Isopropyl acetoacetate

Administrative data

Key value for chemical safety assessment

Genetic toxicity in vitro

Description of key information

The test item was not mutagenic in bacteria strains in the absence or presence of metabolic activation (reference 7.6.1 -1).

Link to relevant study records

Reference

Endpoint:

in vitro gene mutation study in bacteria

Type of information:

experimental study

Adequacy of study:

key study

Study period:

1996-10-22 to 1996-11-01

Reliability:

2 (reliable with restrictions)

Rationale for reliability incl. deficiencies:

guideline study with acceptable restrictions

Qualifier:

according to guideline

Guideline:

OECD Guideline 471 (Bacterial Reverse Mutation Assay)

Version / remarks:

1983-05-26

Deviations:

no

Qualifier:

according to guideline

Guideline:

EPA OTS 798.5265 (The Salmonella typhimurium Bacterial Reverse Mutation Test)

Version / remarks:

September 1985

Deviations:

no

Qualifier:

according to guideline

Guideline:

EU Method B.13/14 (Mutagenicity - Reverse Mutation Test Using Bacteria)

Deviations:

not specified

Principles of method if other than guideline:

The study was conducted according to OECD 471 from 1983. According to that guideline version only 4 strains were required.

GLP compliance:

yes

Type of assay:

bacterial reverse mutation assay

Target gene:

histidine

Species / strain / cell type:

S. typhimurium TA 1535, TA 1537, TA 98 and TA 100

Metabolic activation:

with and without

Metabolic activation system:

Type and composition of metabolic activation system:
- source of S9 : rat liver
- method of preparation of S9 mix: Sufficient S9 fraction was thawed immediately at room temperature before each test.
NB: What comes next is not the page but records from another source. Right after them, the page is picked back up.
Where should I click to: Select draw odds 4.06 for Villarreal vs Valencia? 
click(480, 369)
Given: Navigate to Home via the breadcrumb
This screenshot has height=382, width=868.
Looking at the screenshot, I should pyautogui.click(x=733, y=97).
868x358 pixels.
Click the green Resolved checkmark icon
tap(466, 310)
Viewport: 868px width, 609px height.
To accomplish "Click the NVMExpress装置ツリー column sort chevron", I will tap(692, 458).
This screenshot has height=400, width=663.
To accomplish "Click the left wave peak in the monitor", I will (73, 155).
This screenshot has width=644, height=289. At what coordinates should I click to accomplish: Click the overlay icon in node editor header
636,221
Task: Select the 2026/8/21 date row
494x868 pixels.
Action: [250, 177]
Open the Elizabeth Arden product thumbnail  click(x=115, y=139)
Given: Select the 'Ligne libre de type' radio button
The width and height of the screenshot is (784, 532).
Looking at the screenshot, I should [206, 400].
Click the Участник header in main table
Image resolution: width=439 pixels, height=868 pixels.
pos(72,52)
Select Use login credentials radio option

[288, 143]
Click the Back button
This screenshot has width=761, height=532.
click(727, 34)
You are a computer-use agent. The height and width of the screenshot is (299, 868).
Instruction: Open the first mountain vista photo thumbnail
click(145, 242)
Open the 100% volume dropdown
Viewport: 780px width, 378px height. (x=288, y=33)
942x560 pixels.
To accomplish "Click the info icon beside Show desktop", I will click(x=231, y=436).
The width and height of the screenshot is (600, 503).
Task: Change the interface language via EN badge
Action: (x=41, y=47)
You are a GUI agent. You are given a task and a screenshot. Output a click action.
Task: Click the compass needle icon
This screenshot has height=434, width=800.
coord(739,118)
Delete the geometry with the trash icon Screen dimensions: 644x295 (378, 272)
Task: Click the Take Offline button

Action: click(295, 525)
One volume of S9 fraction (protein concentration 49.9 g/L for both experiments) was mixed with 9 volumes of the S9 cofactor solution, which was kept on ice until used. The concentrations of the different compounds in the S9-mix were: 8 mM MgCI2, 33 mM KCI, 5 mM glucose-6-phosphate, 4 mM NADP, 100 mM phosphate buffer pH 7.4
- volume of S9 mix used in agar: 0.5 mL
- quality controls of S9: Sterility test was done on plates and for each batch of S9 an independent validation was performed with a minimum of two different mutagens, e.g. 2-aminoanthracene and dimethylbenzanthracene, to confirm metabolic activation by microsomal enzymes,

Test concentrations with justification for top dose:

4, 20, 100, 500, 2500 and 5000 µg/plate

Vehicle / solvent:

- Vehicle used: DMSO

Untreated negative controls:

yes

Negative solvent / vehicle controls:

yes

True negative controls:

no

Positive controls:

yes

Positive control substance:

9-aminoacridine

2-nitrofluorene

sodium azide

other: 2-Aminoanthracene With metabolic activation for all strains

Details on test system and experimental conditions:

NUMBER OF REPLICATIONS:
- Number of cultures per concentration: triplicate
- Number of independent experiments : 2

METHOD OF TREATMENT/ EXPOSURE:
- Test substance added in agar (plate incorporation)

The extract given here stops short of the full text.